=== TASK TO CARRY OUT ===
Scan the listing below for the word "computer", then copy each line that has it.

──────── SOURCE DATA ────────

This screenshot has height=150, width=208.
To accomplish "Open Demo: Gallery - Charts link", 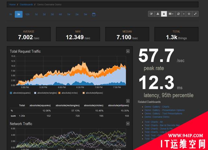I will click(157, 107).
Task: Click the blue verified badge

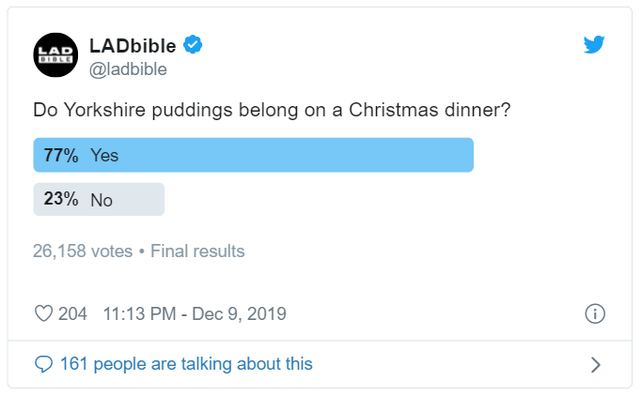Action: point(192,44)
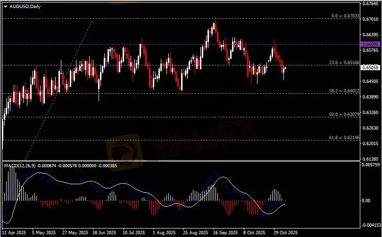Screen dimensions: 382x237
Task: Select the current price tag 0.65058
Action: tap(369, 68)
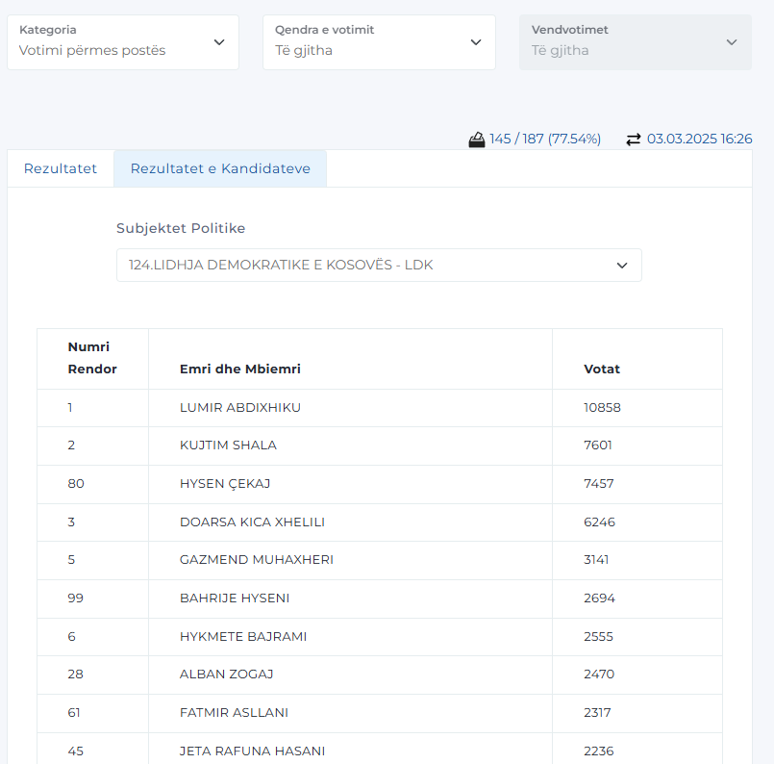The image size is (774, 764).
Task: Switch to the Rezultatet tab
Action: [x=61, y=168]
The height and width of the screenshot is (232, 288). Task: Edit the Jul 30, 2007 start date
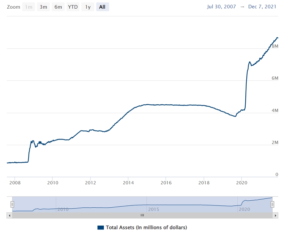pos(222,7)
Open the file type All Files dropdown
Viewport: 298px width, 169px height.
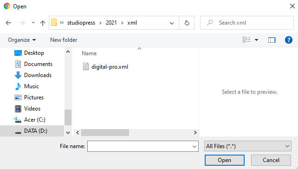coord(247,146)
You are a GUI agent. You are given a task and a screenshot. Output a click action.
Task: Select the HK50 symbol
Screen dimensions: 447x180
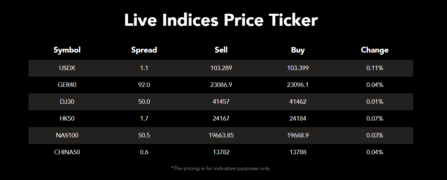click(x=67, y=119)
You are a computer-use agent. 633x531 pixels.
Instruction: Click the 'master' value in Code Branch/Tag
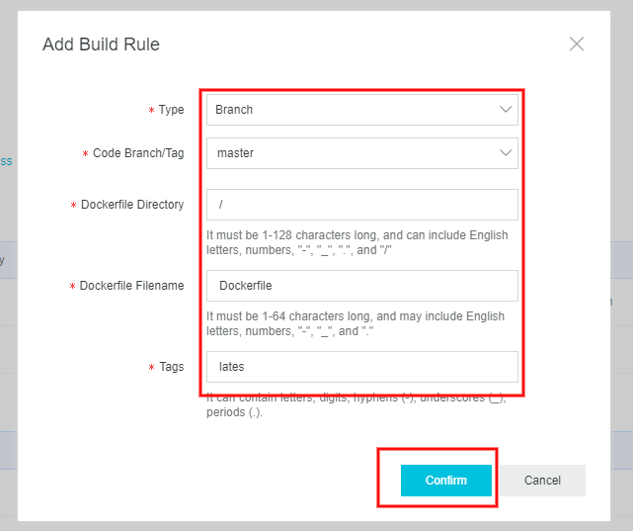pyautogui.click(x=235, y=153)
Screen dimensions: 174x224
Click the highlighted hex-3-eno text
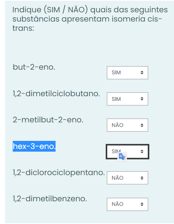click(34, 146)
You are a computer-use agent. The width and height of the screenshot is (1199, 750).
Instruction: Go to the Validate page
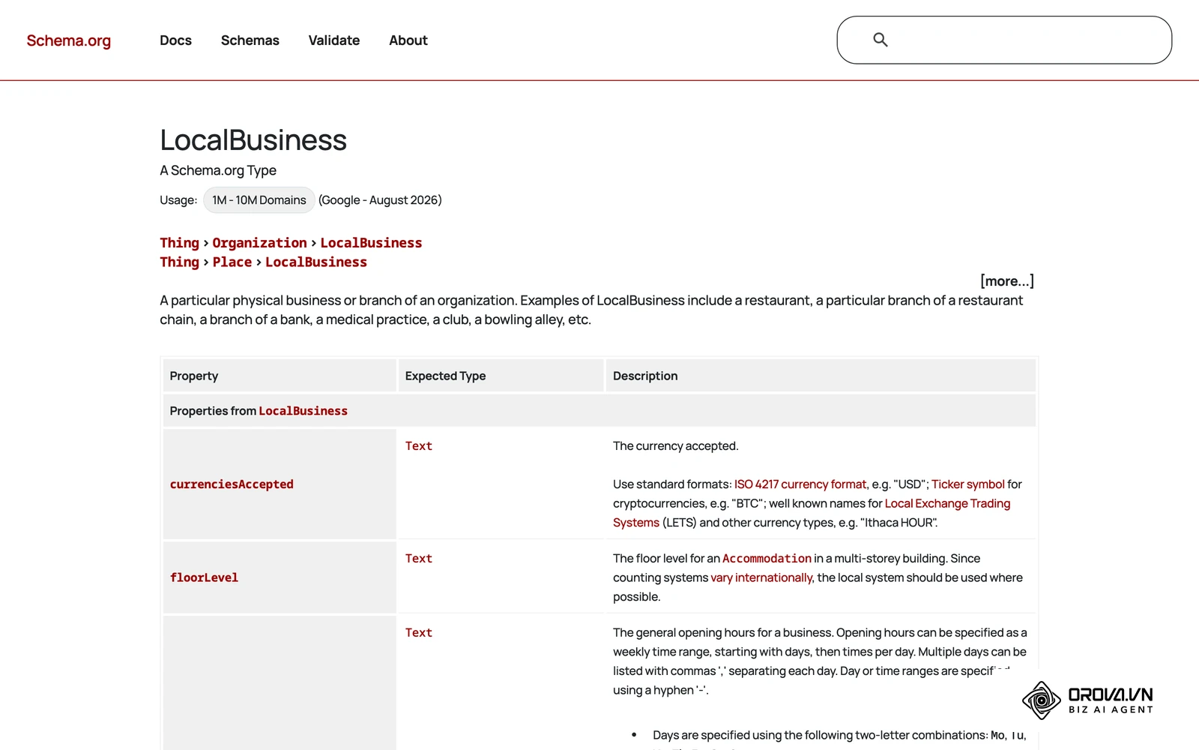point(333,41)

────────
──────── SOURCE DATA ────────

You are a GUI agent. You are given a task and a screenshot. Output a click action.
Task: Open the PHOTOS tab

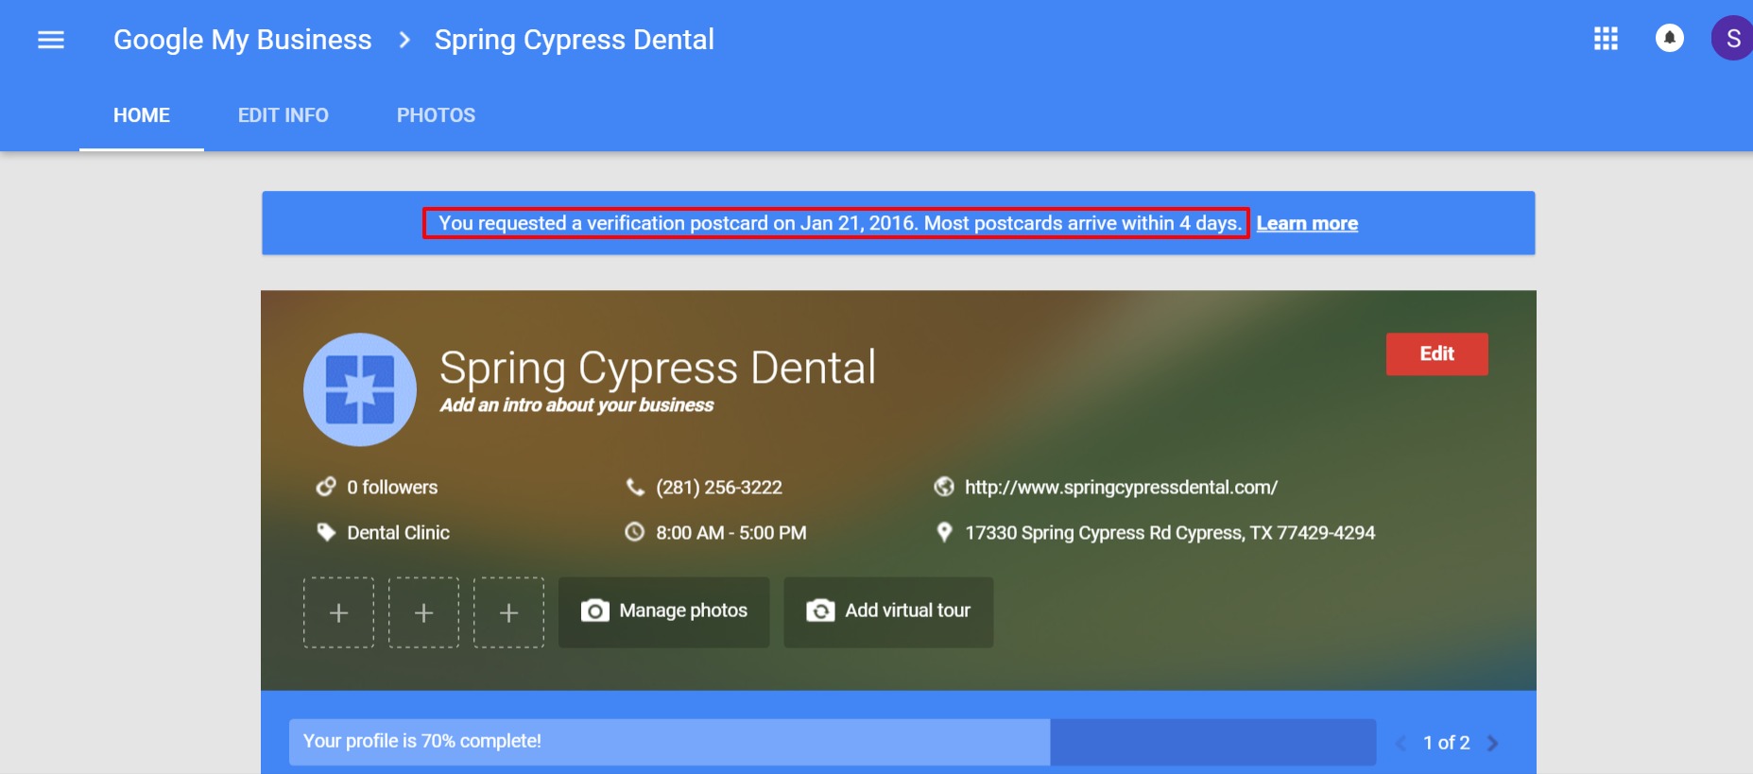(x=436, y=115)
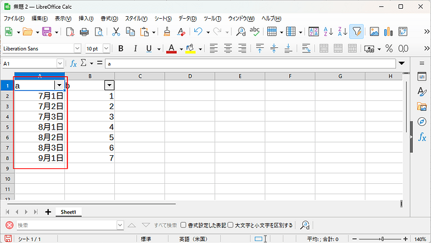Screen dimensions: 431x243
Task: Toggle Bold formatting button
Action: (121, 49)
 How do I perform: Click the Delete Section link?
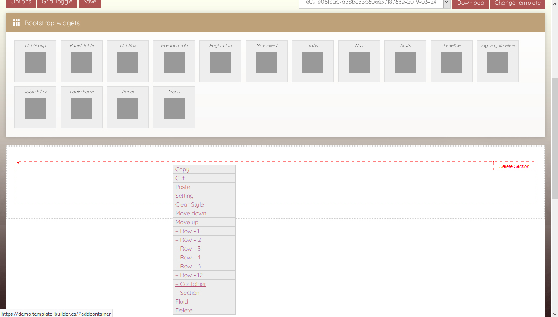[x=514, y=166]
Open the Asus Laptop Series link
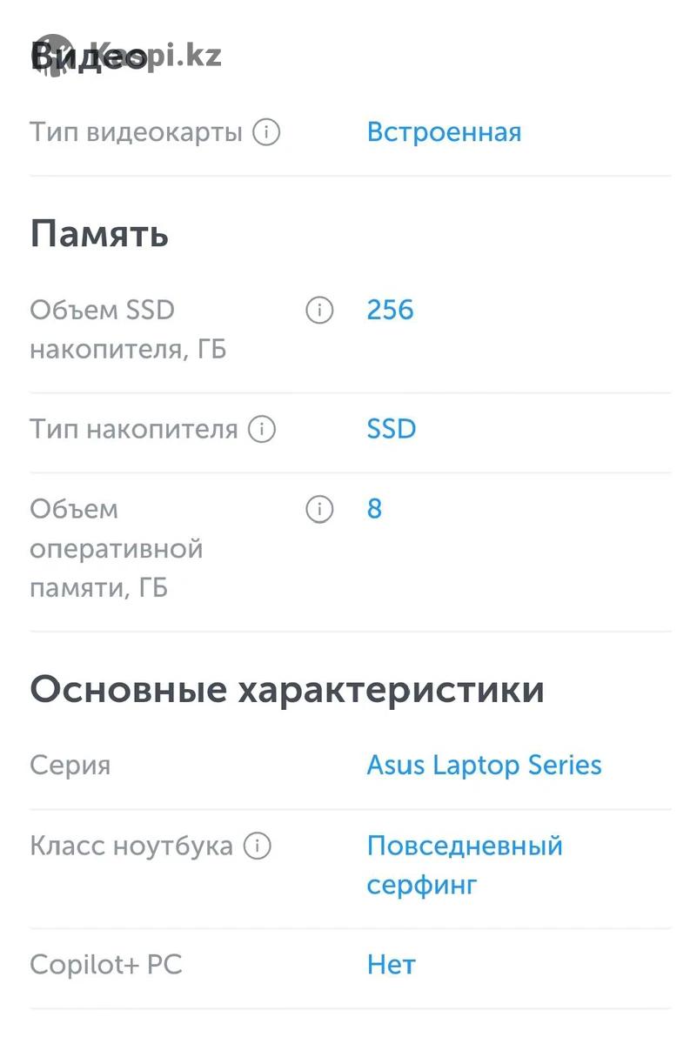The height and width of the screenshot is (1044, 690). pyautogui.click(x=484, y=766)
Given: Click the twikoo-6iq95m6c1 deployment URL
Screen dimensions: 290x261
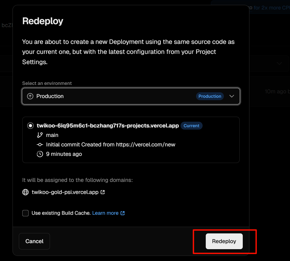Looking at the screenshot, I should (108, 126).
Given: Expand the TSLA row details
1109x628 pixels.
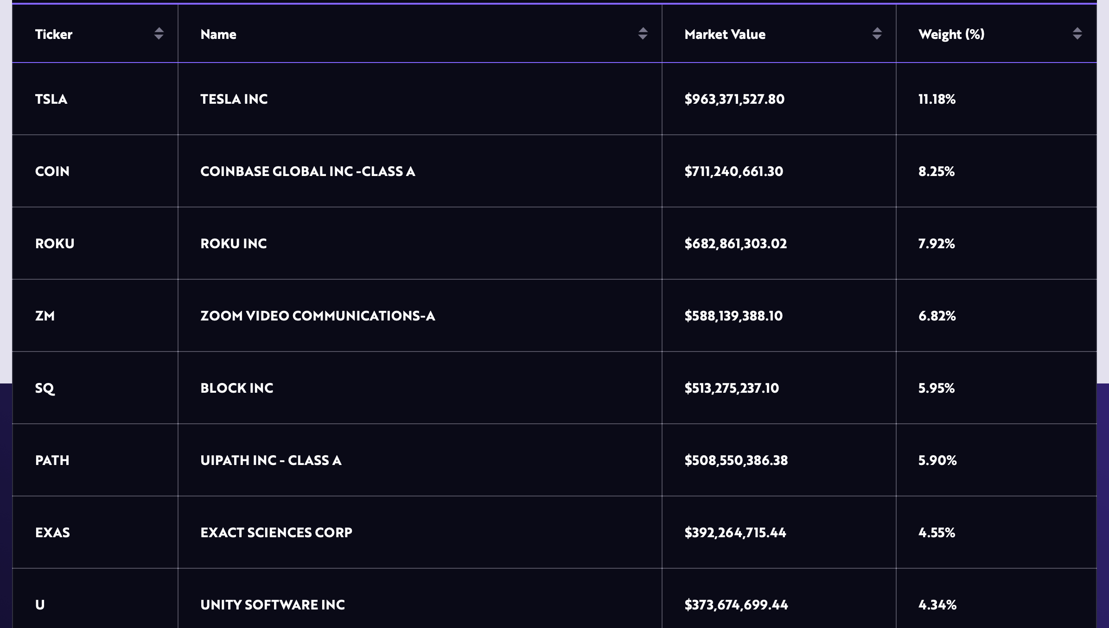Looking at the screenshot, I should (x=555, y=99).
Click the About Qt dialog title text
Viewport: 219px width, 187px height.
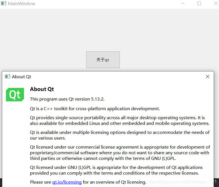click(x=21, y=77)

────────

=== ANSWER FOR THE TASK ===
You are a computer-use agent. 633x531 pixels.
You are a computer-use agent. The width and height of the screenshot is (1199, 750).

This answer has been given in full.